■ INSTRUCTIONS FOR THE TASK ■
Below, find the line containing "The width and height of the screenshot is (991, 429)." and the line containing "You are a GUI"; reproduce exactly those two and every line between them, omitting pictures.

■ SUPPLIED MATERIAL ■
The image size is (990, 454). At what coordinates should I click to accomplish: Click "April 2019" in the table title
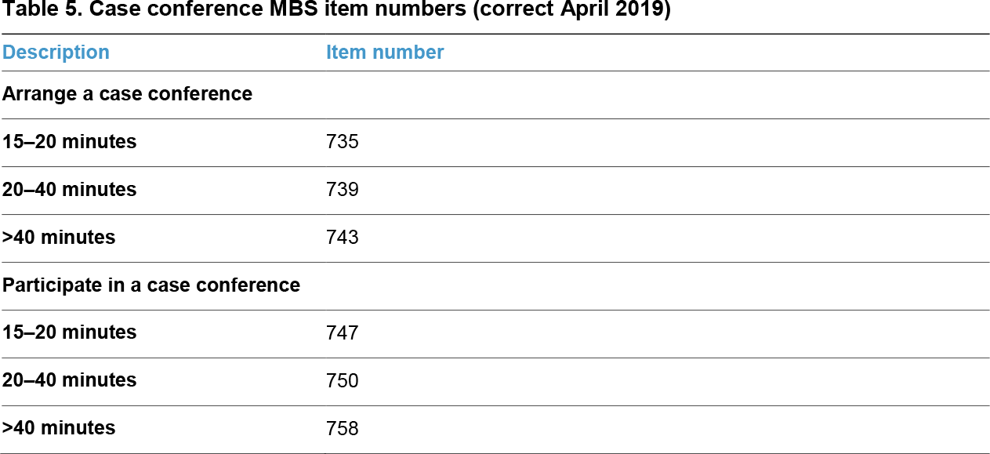[615, 13]
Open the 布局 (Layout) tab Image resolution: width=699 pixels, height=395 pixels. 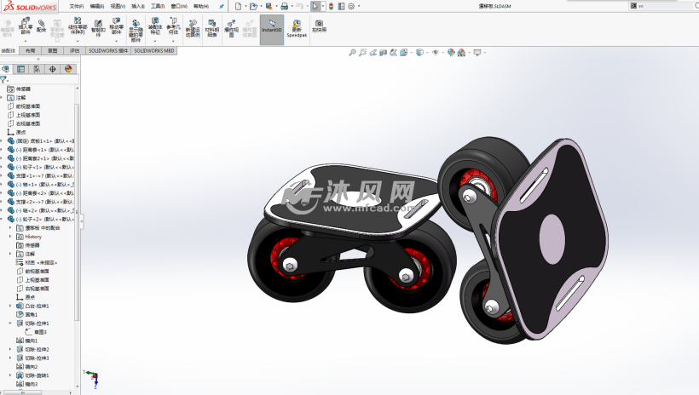coord(31,50)
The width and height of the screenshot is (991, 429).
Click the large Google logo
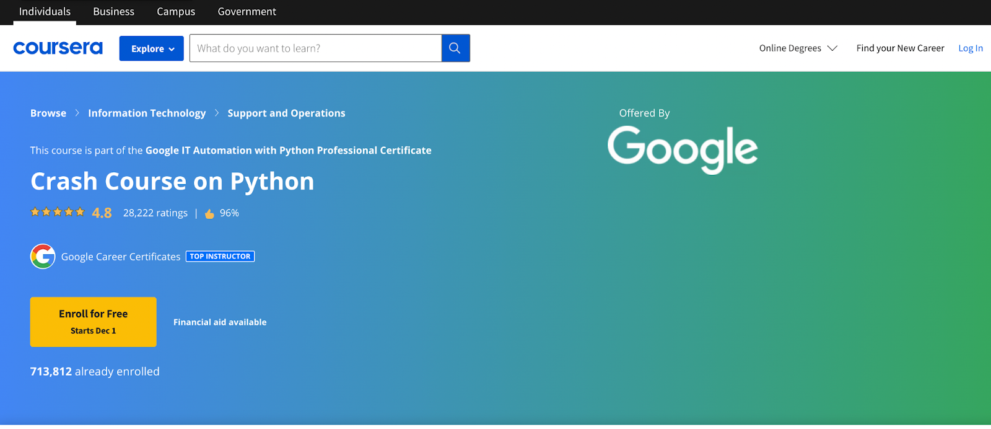(x=682, y=149)
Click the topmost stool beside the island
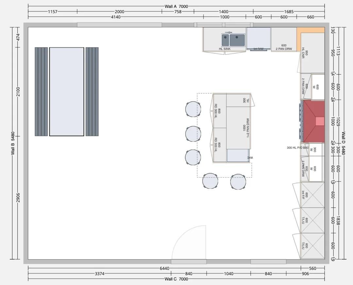 coord(193,109)
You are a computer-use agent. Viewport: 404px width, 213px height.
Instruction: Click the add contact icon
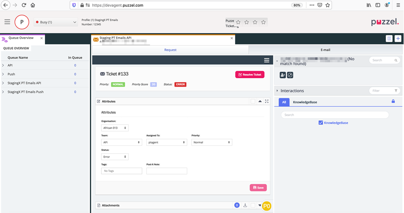[x=283, y=75]
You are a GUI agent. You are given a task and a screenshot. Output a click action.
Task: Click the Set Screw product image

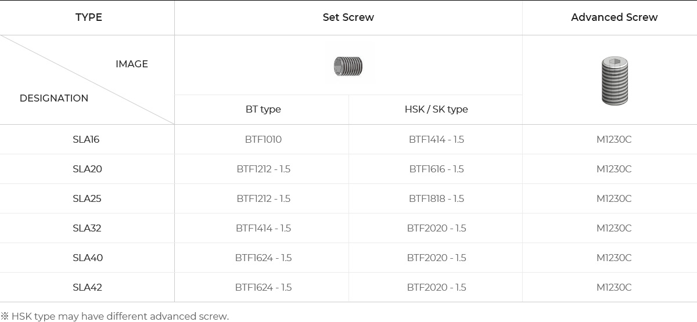pyautogui.click(x=348, y=66)
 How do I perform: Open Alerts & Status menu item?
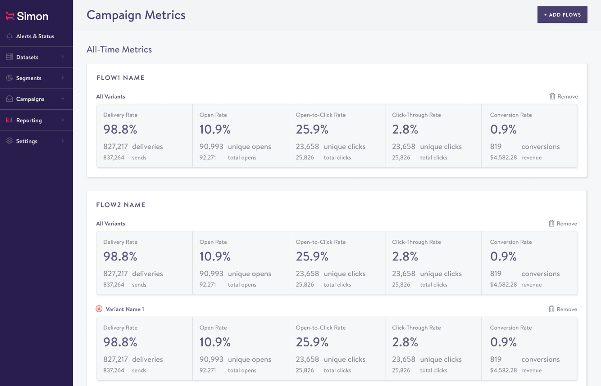[x=35, y=36]
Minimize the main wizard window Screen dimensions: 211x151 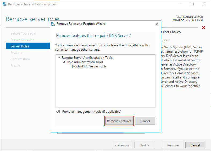click(180, 4)
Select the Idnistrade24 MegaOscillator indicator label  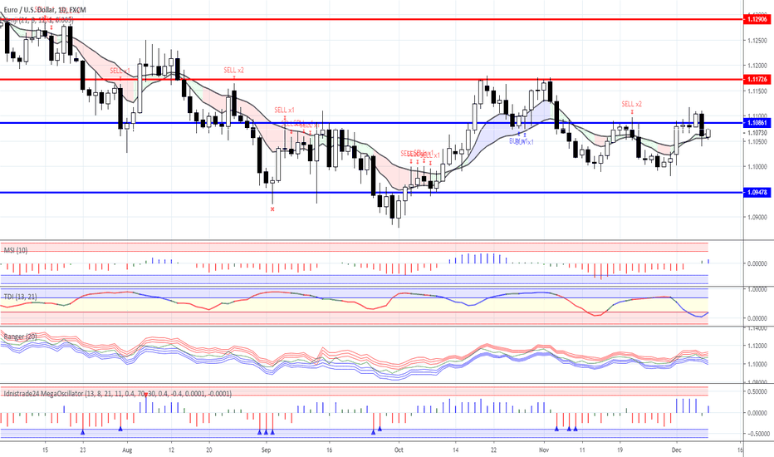pyautogui.click(x=116, y=393)
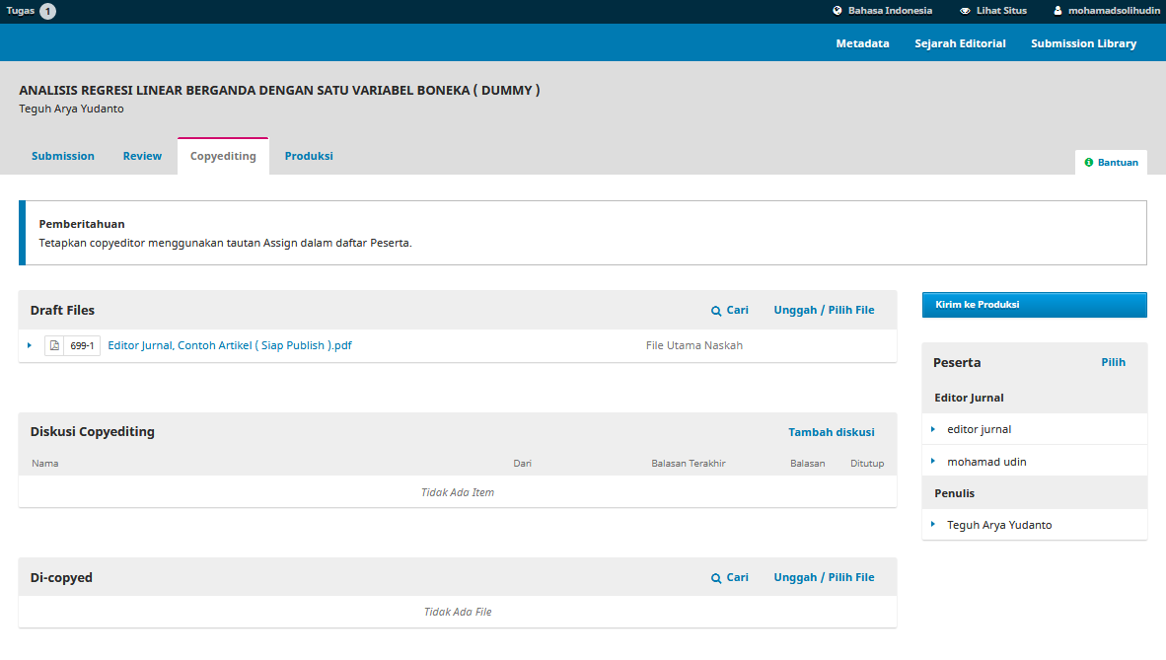Expand the Teguh Arya Yudanto participant entry
Screen dimensions: 1166x660
coord(933,524)
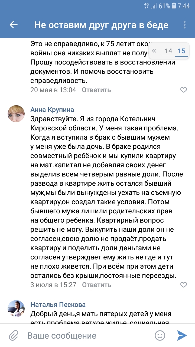Attach a file with paperclip icon
This screenshot has width=195, height=347.
click(x=13, y=336)
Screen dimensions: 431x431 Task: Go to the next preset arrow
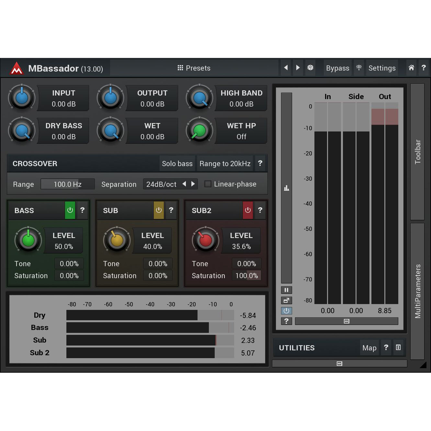click(298, 68)
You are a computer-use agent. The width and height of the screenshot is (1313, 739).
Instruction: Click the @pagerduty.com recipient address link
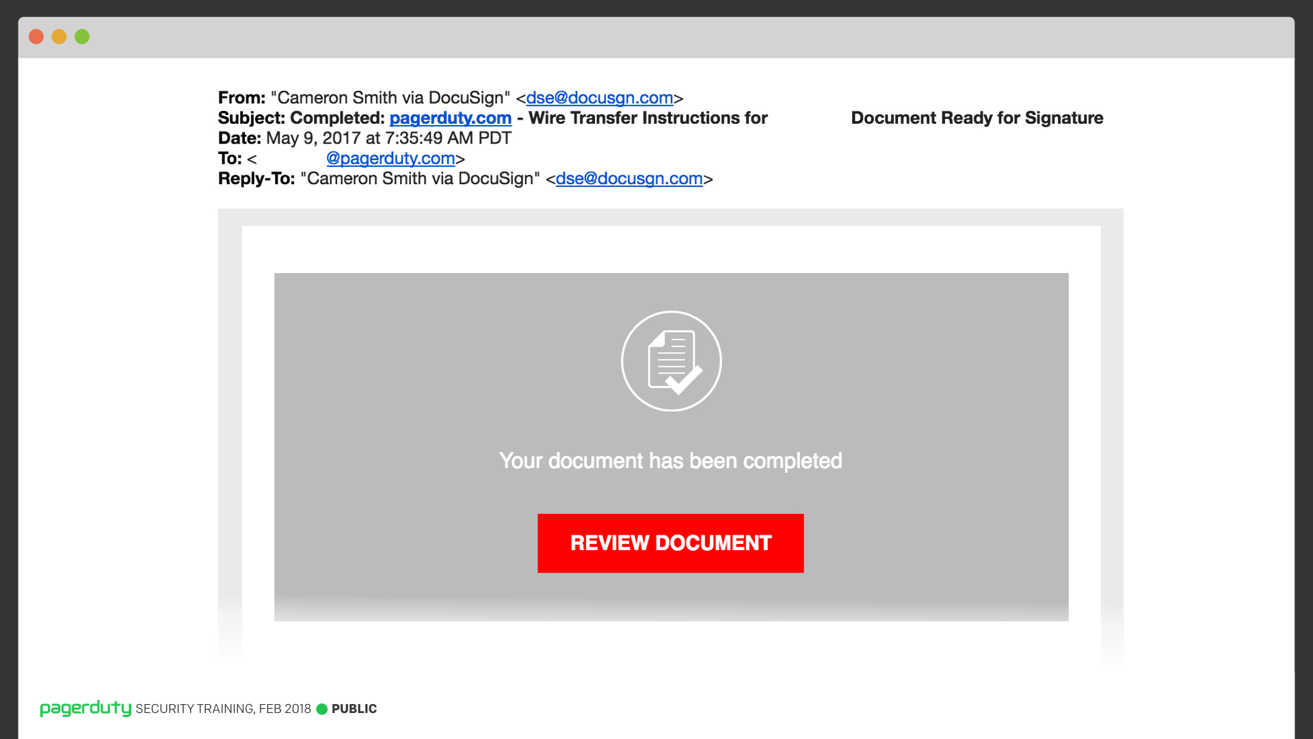[390, 158]
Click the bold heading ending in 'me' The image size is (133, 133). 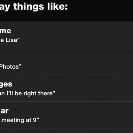pos(6,31)
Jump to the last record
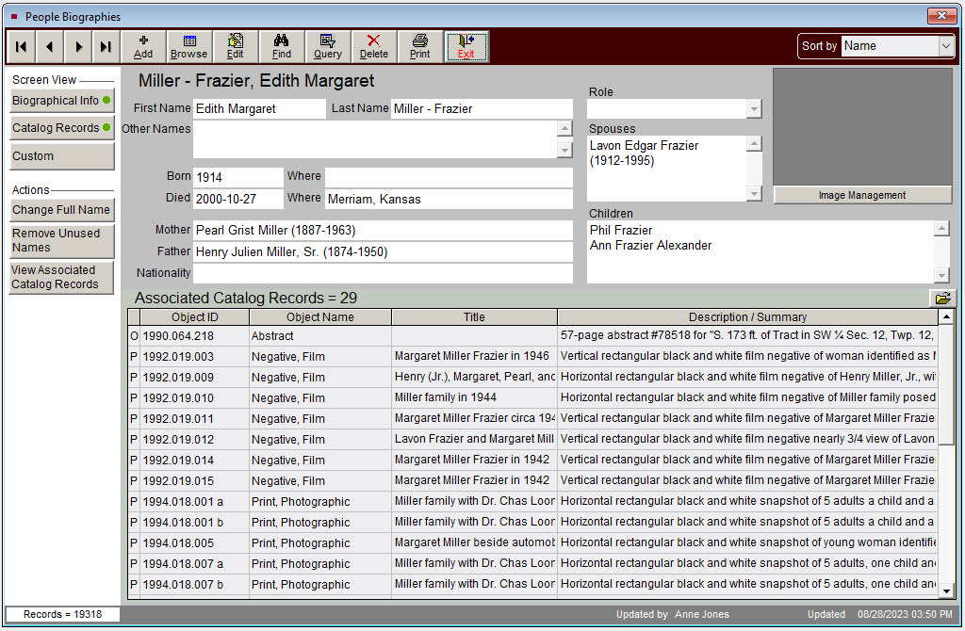 (106, 46)
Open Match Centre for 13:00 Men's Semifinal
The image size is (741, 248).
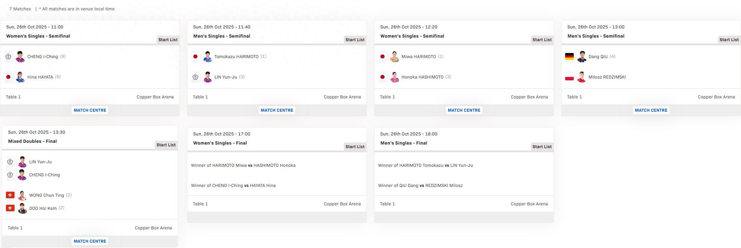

■ FINISHED TASK ■
The width and height of the screenshot is (991, 429).
Click the large Google logo
(x=682, y=149)
Click the topmost stool beside the island
 coord(193,109)
You are a computer-use agent. Viewport: 404px width, 213px height.
Instruction: Click the add contact icon
[x=283, y=75]
You are a GUI agent. You are given a task and a screenshot. Output a click action.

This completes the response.